CARNET DE CAVE N°18

 

Où lon parle des vins du Château Angélus (Saint-Emilion premier grand cru classé A) et du Domaine Hering (Alsace).

 

Pour qui sonne l’angélus

Trois fois par jour, depuis les clochers de Saint-Emilion et de Saint-Martin de Mazerat, l’angélus tintait au-dessus des règes, invitant le vigneron au recueillement. Ce pieux appel imprégnait le paysage à tel point que le Château Angélus en adopta le nom. Hommage sonnant et rutilant, un campanile coiffe aujourd’hui le faîte du château, désignant de loin la propriété, par ses sonneries et le jeu de la lumière sur ses carillons. Détenu par la famille de Boüard depuis l’aube du siècle dernier, le Château Angélus est devenu l’une des stars de Saint-Emilion. En 2012, il a conquis le graal bordelais, en se hissant sur la plus haute marche du classement local - la fameuse classe "A".

Le timbre des bourdons enchante toujours les lieux, amplifié par la caisse de résonance de l’amphithéâtre naturel que dessine le vignoble. Les rangs de ceps courent sous les fenêtres du château pour mieux s’élancer à l’assaut de la côte sud de Saint-Emilion. Ils offrent alors leurs pampres au plein soleil de ce versant méridional, dont la flore s’enrichit de réminiscences méditerranéennes. Le Château Angélus manifeste son inclination pour le cabernet franc (47 % de l’encépagement), connu pour apporter de la fraîcheur au vin. Ce cépage prend ses aises en pied de côte, sur des sols sablo-argilo-calcaires, tandis que le merlot préfère la texture plus argileuse du coteau.
 

Le campanile au-dessus des vignes

Une volée de cloches pourrait sonner la venue du dernier né de la cave. Le Château Angélus 2017 est ressorti quasi indemne de l’épisode de gel printanier qui a durement touché le vignoble de Bordeaux, avant une vendange particulièrement précoce (démarrée le 13 septembre). Le merlot domine l'assemblage (70 %), épaulé par le cabernet franc (30 %). S’en dégage un vin plutôt radieux, bien coloré, finement charnu, très franc de goût. Son fruit direct, ses tanins doucement enrobés lui confèrent son éloquence simple et immédiate.

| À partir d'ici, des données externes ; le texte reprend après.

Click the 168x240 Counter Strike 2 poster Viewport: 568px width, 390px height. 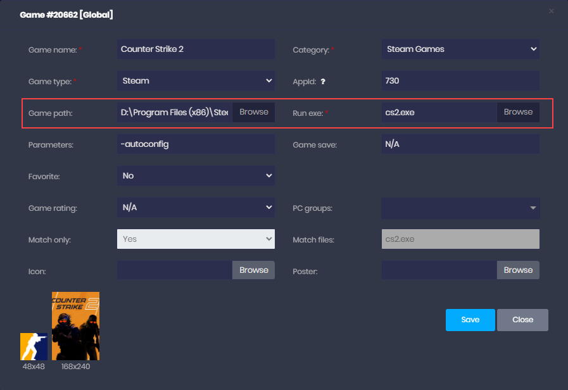pyautogui.click(x=75, y=326)
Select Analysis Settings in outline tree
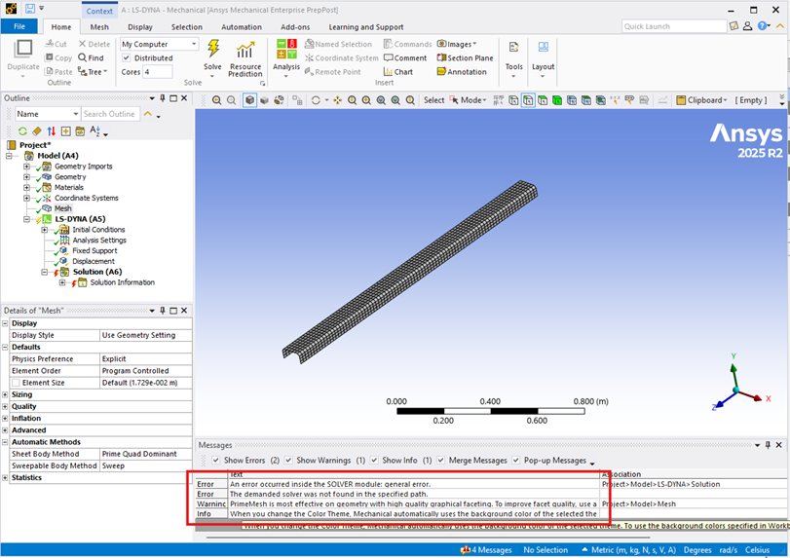790x558 pixels. click(98, 241)
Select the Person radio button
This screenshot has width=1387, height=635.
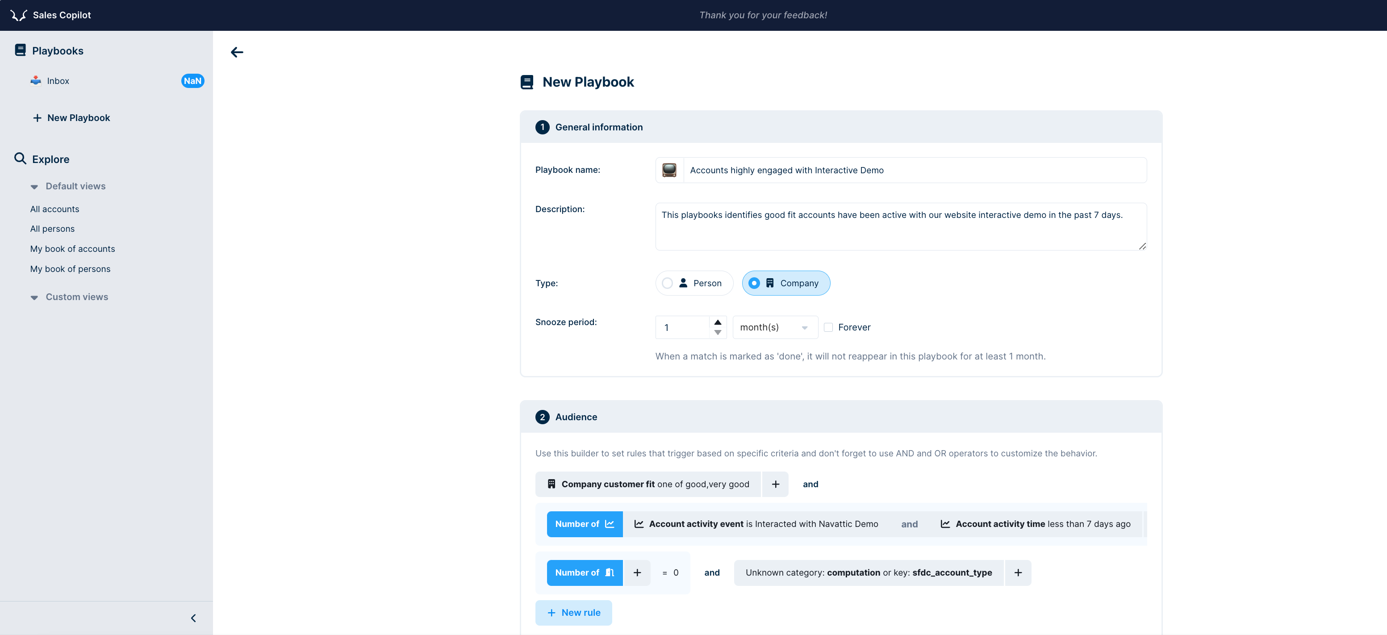click(x=667, y=283)
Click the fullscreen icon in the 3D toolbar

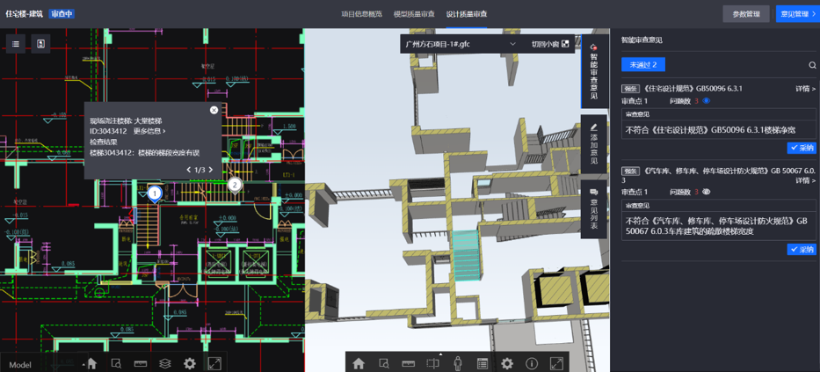pos(556,363)

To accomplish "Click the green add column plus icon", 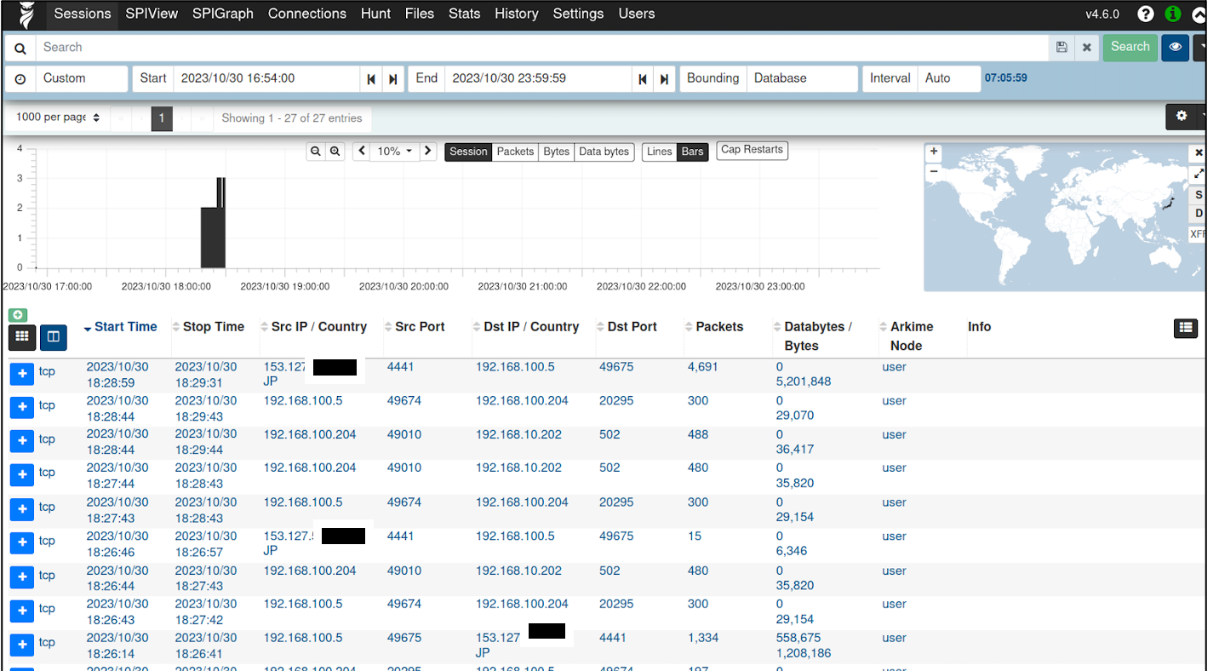I will 17,315.
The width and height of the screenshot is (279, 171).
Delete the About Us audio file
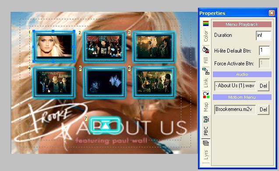coord(263,86)
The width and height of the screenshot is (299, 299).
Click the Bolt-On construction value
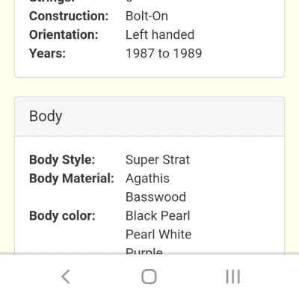click(147, 16)
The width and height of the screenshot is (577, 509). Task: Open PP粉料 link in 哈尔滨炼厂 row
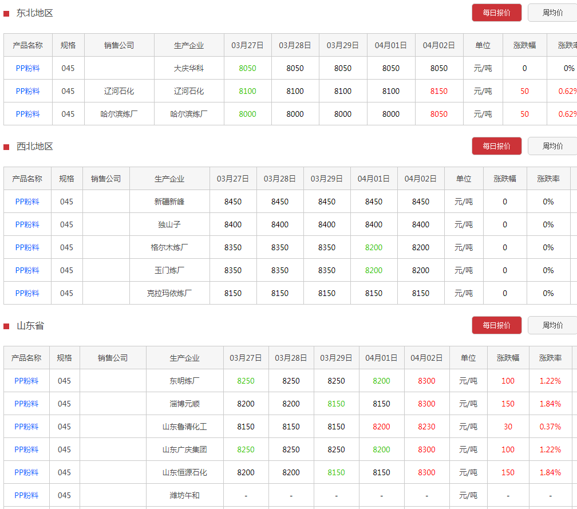[x=28, y=114]
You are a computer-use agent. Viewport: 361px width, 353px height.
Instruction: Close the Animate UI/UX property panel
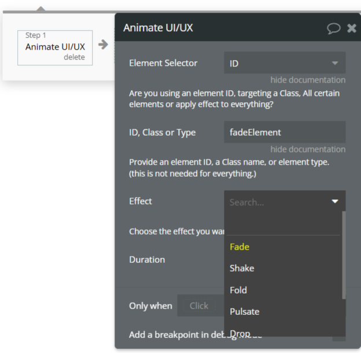click(x=351, y=28)
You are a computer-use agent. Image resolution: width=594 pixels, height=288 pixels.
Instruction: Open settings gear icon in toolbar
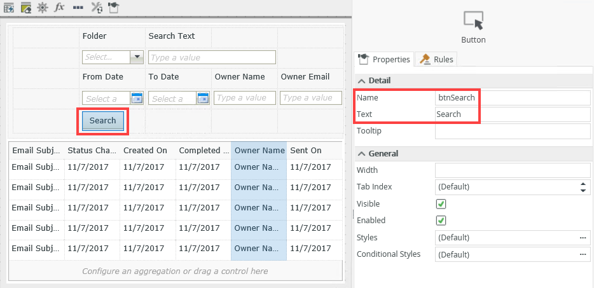(x=43, y=8)
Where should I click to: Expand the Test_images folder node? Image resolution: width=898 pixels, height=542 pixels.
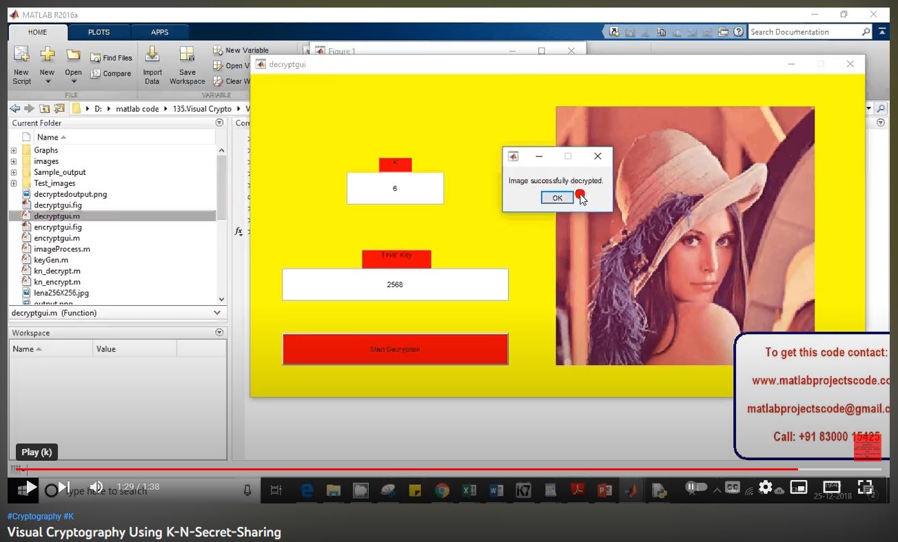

Mais profitons de cette naissance pour célébrer une trinité remarquable, celle des trois millésimes qui l’ont précédé (dégustés, eux aussi, en primeur). Comme les trois coups répétés de l’angélus, leurs vibrations résonnent encore à nos papilles. Le Château Angélus 2016 doit son destin de miraculé au merlot (60 %) des zones argileuses ainsi qu’aux vieilles vignes de cabernet franc (40 %), qui ensemble ont éloigné le spectre de la sécheresse. Robe sombre, chair satinée, sillage de fruits noirs et de fines épices, il conjugue fraîcheur et douceur, rayonne de franchise, se résout dans une finale de velours.
 

L’immuable cloche de l’étiquette

Récolté dans un état sanitaire irréprochable, le Château Angélus 2015 (merlot 62 %, cabernet franc 38 %) rend grâce à sa genèse solaire. Couleur d’encre, notes de graphite et de baies noires, la bouche est pleine, gourmande, d’une longueur soyeuse. Quant au Château Angélus 2014, réchappé d’une année délicate mais rattrapée par sa belle arrière-saison, il revendique la parité absolue du merlot et du cabernet franc (50 % chacun). Teinte soutenue, nez plutôt retenu, fruits noirs, tanins feutrés, le cabernet lui dispense son grain, sa matérialité, sa tonalité plus intériorisée. Seule sonorité légèrement discordante dans ce trio carillonnant : le prix des bouteilles, qui pousse très haut la note aiguë.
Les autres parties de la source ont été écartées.